Le commerce est régi par des lois que nos commerçants ignorent ou feignent d’ignorer. Malheureusement, dans notre pays, c’est tout le contraire : Personne n’est inquiété. L’impunité quoi ! On se spécialise même dans la tromperie sur la marchandise.
Sur le marché malien, difficile de trouver des produits de qualité. La libéralisation du marché fait qu’aujourd’hui, n’importe qui importe n’importe quoi et n’importe comment. Chacun se débrouille comme il peut pour tromper ses clients et écouler son produit. Une fois abusés, le client n’a que ses yeux pour pleurer.
Les auteurs des publicités mensongères sont punis par les articles 279 et suivants du Code pénal. Ces articles disposent : « Tout commerçant, industriel, artisan ou prestataire de service qui aura effectué une publicité mensongère est passible d’un emprisonnement de deux mois à trois ans et d’une amende de 20 000 à 400 000 francs où de l’une de ces deux peines seulement. En outre le tribunal peut ordonner la publication d’une annonce rectificative aux frais du condamné.

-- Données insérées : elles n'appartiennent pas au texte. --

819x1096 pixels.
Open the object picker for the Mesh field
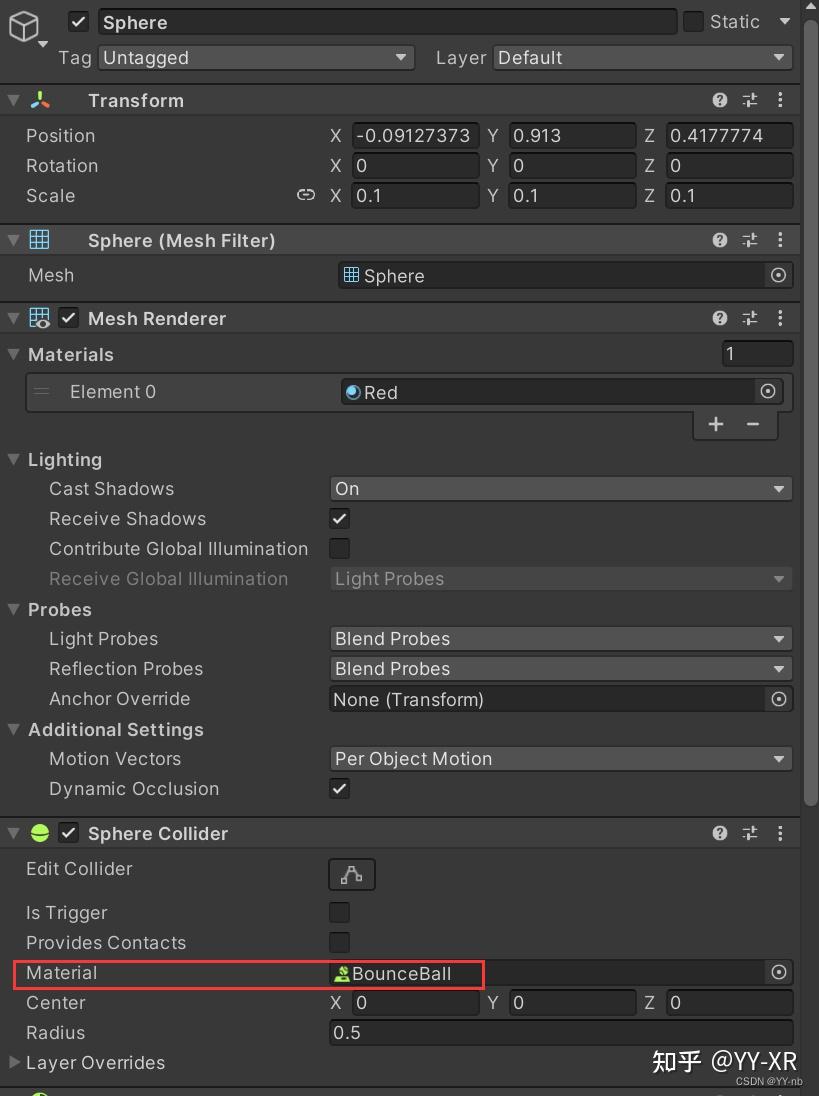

Dans tous les cas, le service chargé des affaires économiques peut, à titre de mesure conservatoire, ordonner la cessation de la publicité ».
Est mensongère, toute publicité comportant :
1° Sous quelque forme que ce soit, des allégations, indications, présentations fausses ou de nature à induire en erreur lorsque celles-ci portent sur un ou plusieurs éléments ci-après du bien ou du produit: L’existence, la nature, la qualité, l’espèce, l’origine, la composition, le mode et la date de fabrication, les qualités substantielles, les prix et les conditions de vente, les conditions d’utilisation

Les résultats attendus de l’utilisation du produit, le motif ou le procédé de vente ;

La conformité avec les normes de sécurité lorsque le produit y est soumis, l’identité, les qualités ou aptitudes du fabriquant, du revendeur, des prestataires, des promoteurs et la qualité des engagements pris par ces derniers.
2° L’indication de réduction de prix ou d’avantages quelconques qui ne sont pas effectivement accordés à tout acheteur dans les conditions énoncées par la publicité.
3° Des indications à l’égard du consommateur concernant des articles qui ne sont pas disponibles à la vente ou de services qui ne peuvent être fournis pendant la période à laquelle se rapporte cette publicité.
Article 280: Dans les cas visés aux articles 278 et 279 ; sans préjudice du droit de poursuite de l’administration des affaires économiques, tout consommateur ou toute association de consommateurs agréée victime pourra en saisir l’autorité compétente.